Stealing That Free Lunch: Exposing the Limits of Dyna-Style Reinforcement Learning

Authors: Brett Barkley, David Fridovich-Keil

ICML 2025 | Venue PDF | Archive PDF | Plain Text | LLM Run Details

Reproducibility Variable Result LLM Response
Research Type Experimental We show that, while DMBRL algorithms perform well in control tasks in Open AI Gym, their performance can drop significantly in Deep Mind Control Suite (DMC), even though these settings offer similar tasks and identical physics backends. Modern techniques designed to address several key issues that arise in these settings do not provide a consistent improvement across all environments, and overall our results show that adding synthetic rollouts to the training process the backbone of Dyna-style algorithms significantly degrades performance across most DMC environments. Our findings contribute to a deeper understanding of several fundamental challenges in model-based RL and show that, like many optimization fields, there is no free lunch when evaluating performance across diverse benchmarks in RL.
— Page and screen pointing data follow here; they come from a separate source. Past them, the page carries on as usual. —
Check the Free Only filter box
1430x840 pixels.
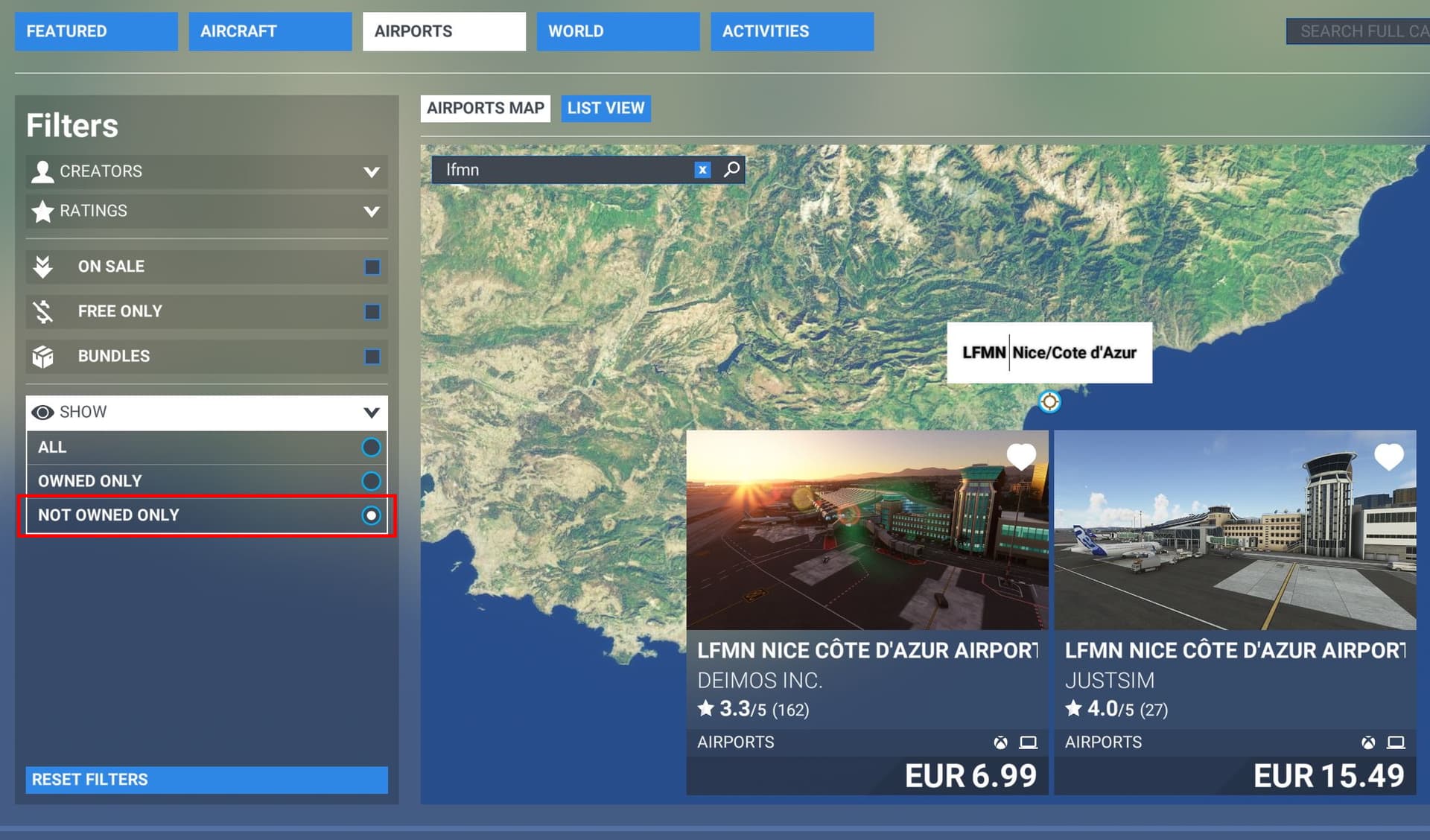372,311
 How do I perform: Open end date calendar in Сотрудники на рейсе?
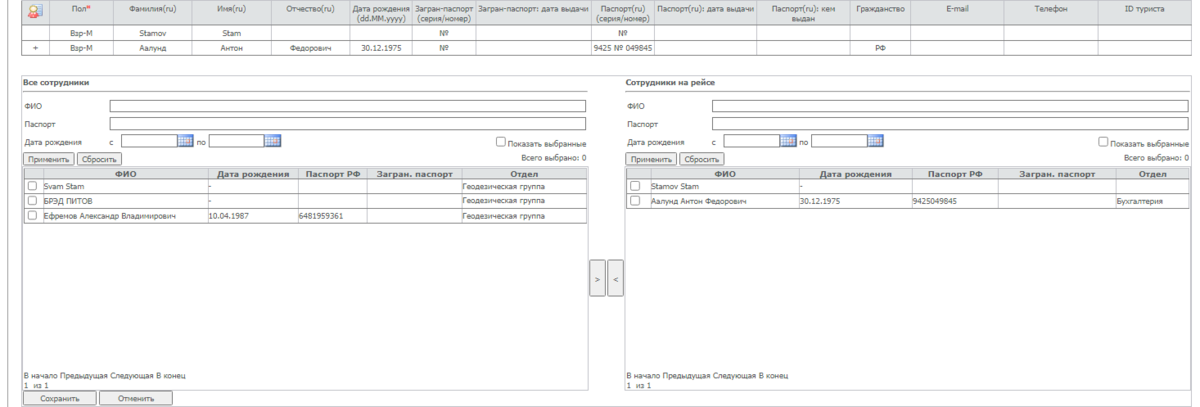875,141
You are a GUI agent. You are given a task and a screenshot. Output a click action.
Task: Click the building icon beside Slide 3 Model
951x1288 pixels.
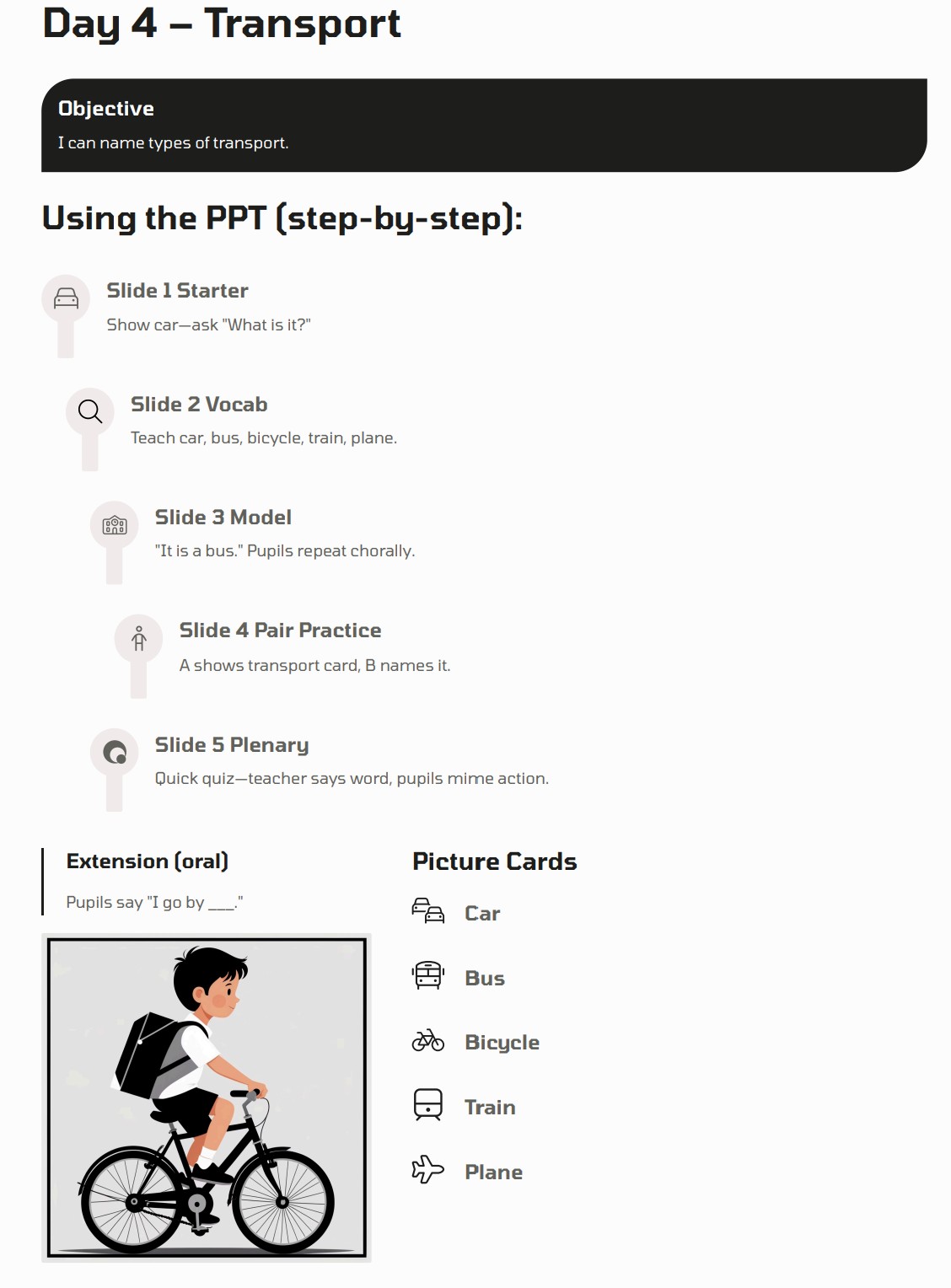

Researcher Affiliation Academia 1Department of Computer Science, University of Texas at Austin, Austin, TX, USA 2Department of Aerospace Engineering and Engineering Mechanics, University of Texas at Austin, Austin, TX, USA.
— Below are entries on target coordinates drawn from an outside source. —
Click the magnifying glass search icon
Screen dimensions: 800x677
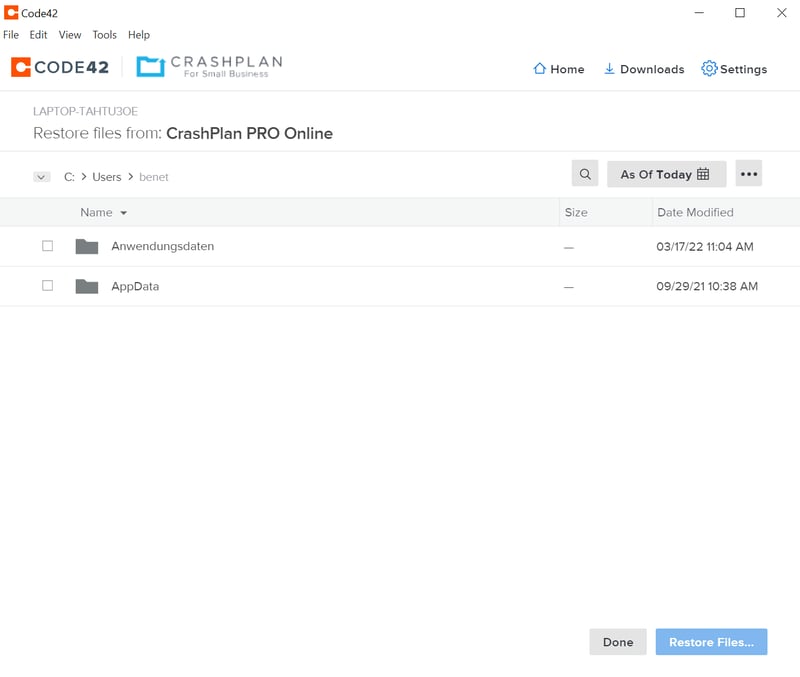coord(585,174)
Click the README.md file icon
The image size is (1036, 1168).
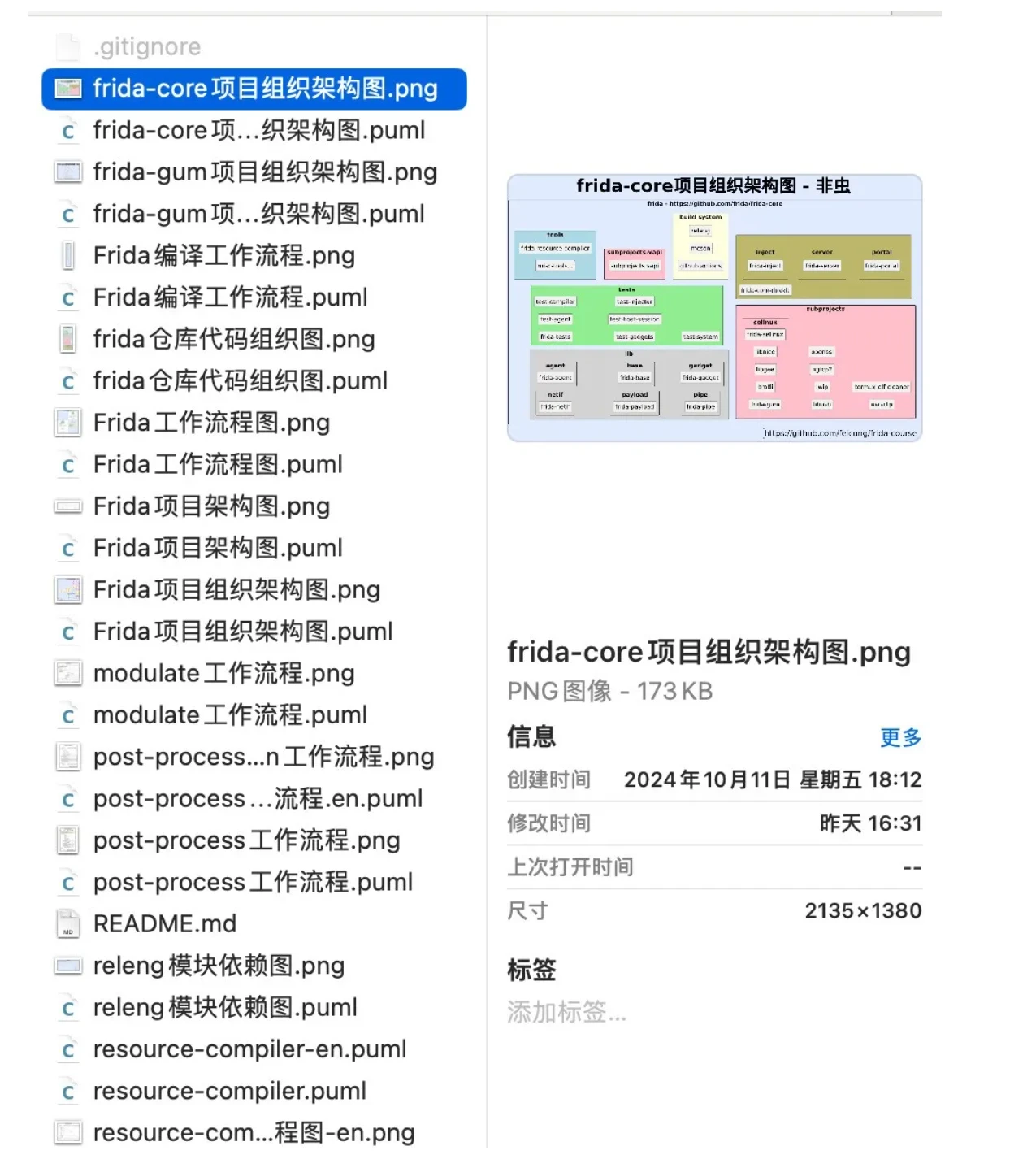(68, 924)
Pseudocode No The paper describes the methodology in prose, focusing on the concepts and empirical results, without providing explicit pseudocode or algorithm blocks.
Open Source Code Yes We have released our code here: https://github.com/CLe ARobotics Lab/STFL.
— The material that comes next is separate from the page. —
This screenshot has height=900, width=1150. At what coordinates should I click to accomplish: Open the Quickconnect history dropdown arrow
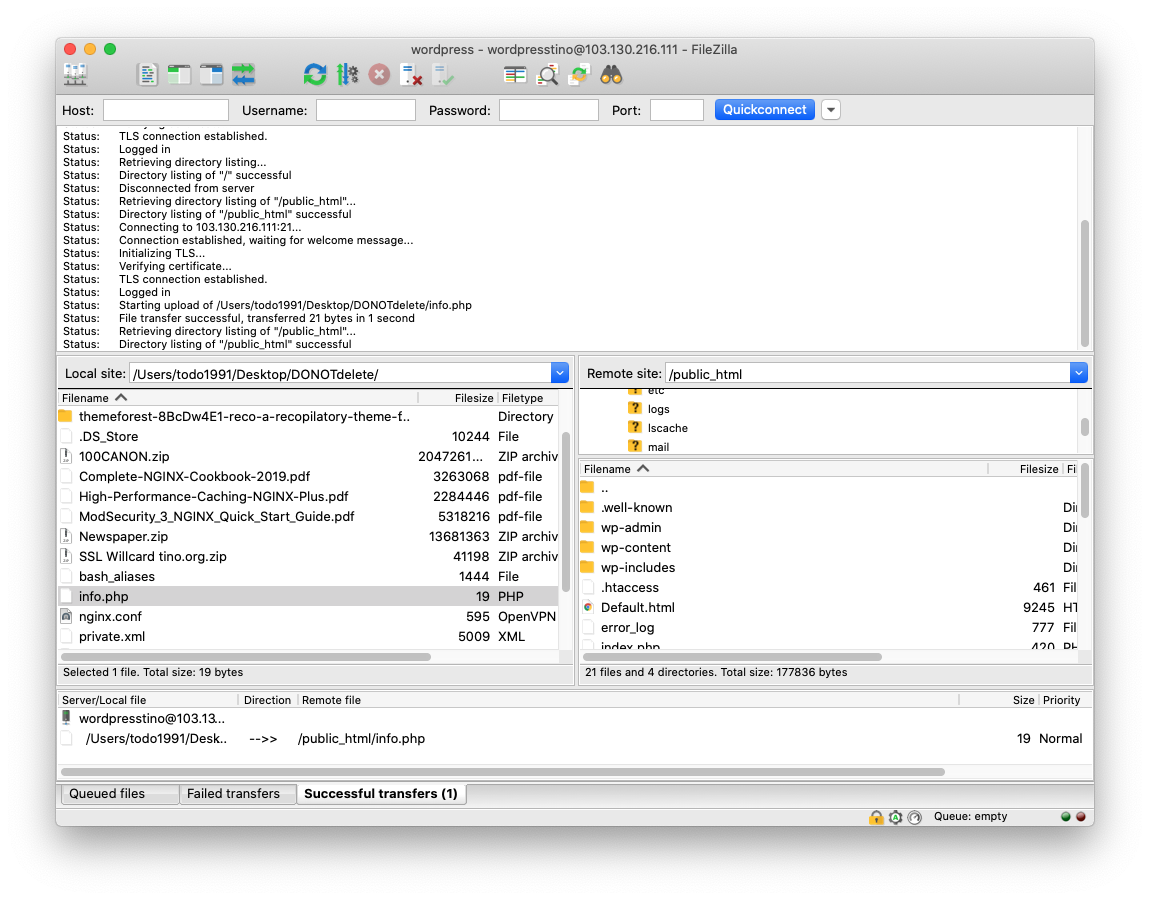tap(831, 110)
Open Datasets Yes This paper begins with a simple, yet novel and unexpected observation: Model-Based Policy Optimization (MBPO) (Janner et al., 2019), a popular Dyna-style (Sutton, 1991) model-based reinforcement learning (DMBRL) algorithm, demonstrates strong performance across tasks in Open AI Gym (Brockman et al., 2016), but performs significantly worse than its base off-policy algorithm, Soft Actor Critic (SAC) (Haarnoja et al., 2019a), when trained in Deep Mind Control Suite (DMC) (Tassa et al., 2020) cf. Figure 1.
Dataset Splits No The paper describes training methodologies within reinforcement learning environments (Open AI Gym and Deep Mind Control Suite) where data is generated dynamically through agent-environment interaction and stored in a replay buffer. It does not provide specific fixed training/test/validation dataset splits with percentages or sample counts, which are typical for static supervised learning datasets.
Hardware Specification Yes The total runtime for six seeds across six environments and 500k steps came out to approximately 4 days on an NVIDIA RTX A5000 GPU.
Software Dependencies No The paper mentions several software components like JAX, PyTorch, SAC, DDPG, Adam optimizer, ReLU, Swish, and Layer Normalization. However, it does not provide specific version numbers for these software dependencies, which is required for reproducible description of the ancillary software.
Experiment Setup Yes Appendix E provides 'Nominal Hyperparameters for SAC, MBPO, and ALM' in three detailed tables (Table 1, Table 2, and Table 3). These tables list specific values for a wide range of hyperparameters including Discount (γ), Warmup steps, Minibatch size, Optimizer, Learning rate, Network activation functions, Number of hidden layers, Hidden units per layer, Replay buffer size, Updates per step, Target network update period, Soft update rate (τ), Ensemble retrain interval, Synthetic ratio, Model rollouts per environment step, Number of ensemble layers, Number of elite models, Number of models in ensemble, Model horizon, Max grad norm, Latent dimension, Coefficient of classifier rewards, and Exploration stddev. schedule.